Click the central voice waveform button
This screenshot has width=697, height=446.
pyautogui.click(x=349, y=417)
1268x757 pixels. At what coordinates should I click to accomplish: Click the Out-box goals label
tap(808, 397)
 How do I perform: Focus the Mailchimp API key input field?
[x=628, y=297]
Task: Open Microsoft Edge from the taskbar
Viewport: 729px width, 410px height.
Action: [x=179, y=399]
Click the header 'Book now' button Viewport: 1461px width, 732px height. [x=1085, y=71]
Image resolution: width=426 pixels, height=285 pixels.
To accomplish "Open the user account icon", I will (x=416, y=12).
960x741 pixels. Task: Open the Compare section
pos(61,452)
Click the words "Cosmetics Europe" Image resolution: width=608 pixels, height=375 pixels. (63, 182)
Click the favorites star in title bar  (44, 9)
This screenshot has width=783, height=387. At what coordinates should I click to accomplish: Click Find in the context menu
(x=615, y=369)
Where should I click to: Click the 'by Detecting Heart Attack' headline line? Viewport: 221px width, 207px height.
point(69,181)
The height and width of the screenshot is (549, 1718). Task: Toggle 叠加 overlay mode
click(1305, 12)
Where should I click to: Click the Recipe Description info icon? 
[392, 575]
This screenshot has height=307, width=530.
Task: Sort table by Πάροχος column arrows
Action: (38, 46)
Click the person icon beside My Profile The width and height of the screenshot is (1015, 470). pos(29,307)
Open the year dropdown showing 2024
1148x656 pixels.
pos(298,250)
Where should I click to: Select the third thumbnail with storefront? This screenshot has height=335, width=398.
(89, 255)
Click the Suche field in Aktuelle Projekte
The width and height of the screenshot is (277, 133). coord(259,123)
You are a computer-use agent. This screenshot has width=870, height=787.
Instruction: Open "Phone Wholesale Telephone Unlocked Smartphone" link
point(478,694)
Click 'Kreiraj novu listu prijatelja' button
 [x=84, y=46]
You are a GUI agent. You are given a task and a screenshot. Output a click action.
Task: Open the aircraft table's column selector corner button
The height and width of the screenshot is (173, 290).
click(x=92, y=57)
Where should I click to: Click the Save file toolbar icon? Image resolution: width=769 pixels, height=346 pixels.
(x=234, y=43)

= = = = = = =

* [Problem description]:
Copy every line above once more, precisely as it reads.

* [Answer below]:
Click the central voice waveform button
This screenshot has width=697, height=446.
pyautogui.click(x=349, y=417)
1268x757 pixels. At what coordinates should I click to accomplish: Click the Out-box goals label
tap(808, 397)
 How do I perform: Focus the Mailchimp API key input field?
[x=628, y=297]
Task: Open Microsoft Edge from the taskbar
Viewport: 729px width, 410px height.
Action: [x=179, y=399]
Click the header 'Book now' button Viewport: 1461px width, 732px height. [x=1085, y=71]
Image resolution: width=426 pixels, height=285 pixels.
To accomplish "Open the user account icon", I will (x=416, y=12).
960x741 pixels. Task: Open the Compare section
pos(61,452)
Click the words "Cosmetics Europe" Image resolution: width=608 pixels, height=375 pixels. (63, 182)
Click the favorites star in title bar  (44, 9)
This screenshot has width=783, height=387. At what coordinates should I click to accomplish: Click Find in the context menu
(x=615, y=369)
Where should I click to: Click the 'by Detecting Heart Attack' headline line? Viewport: 221px width, 207px height.
point(69,181)
The height and width of the screenshot is (549, 1718). Task: Toggle 叠加 overlay mode
click(1305, 12)
Where should I click to: Click the Recipe Description info icon? 
[392, 575]
This screenshot has height=307, width=530.
Task: Sort table by Πάροχος column arrows
Action: (38, 46)
Click the person icon beside My Profile The width and height of the screenshot is (1015, 470). pos(29,307)
Open the year dropdown showing 2024
1148x656 pixels.
pos(298,250)
Where should I click to: Select the third thumbnail with storefront? This screenshot has height=335, width=398.
(89, 255)
Click the Suche field in Aktuelle Projekte
The width and height of the screenshot is (277, 133). coord(259,123)
You are a computer-use agent. This screenshot has width=870, height=787.
Instruction: Open "Phone Wholesale Telephone Unlocked Smartphone" link
point(478,694)
Click 'Kreiraj novu listu prijatelja' button
 [x=84, y=46]
You are a GUI agent. You are given a task and a screenshot. Output a click action.
Task: Open the aircraft table's column selector corner button
The height and width of the screenshot is (173, 290).
click(x=92, y=57)
Where should I click to: Click the Save file toolbar icon? Image resolution: width=769 pixels, height=346 pixels.
(x=234, y=43)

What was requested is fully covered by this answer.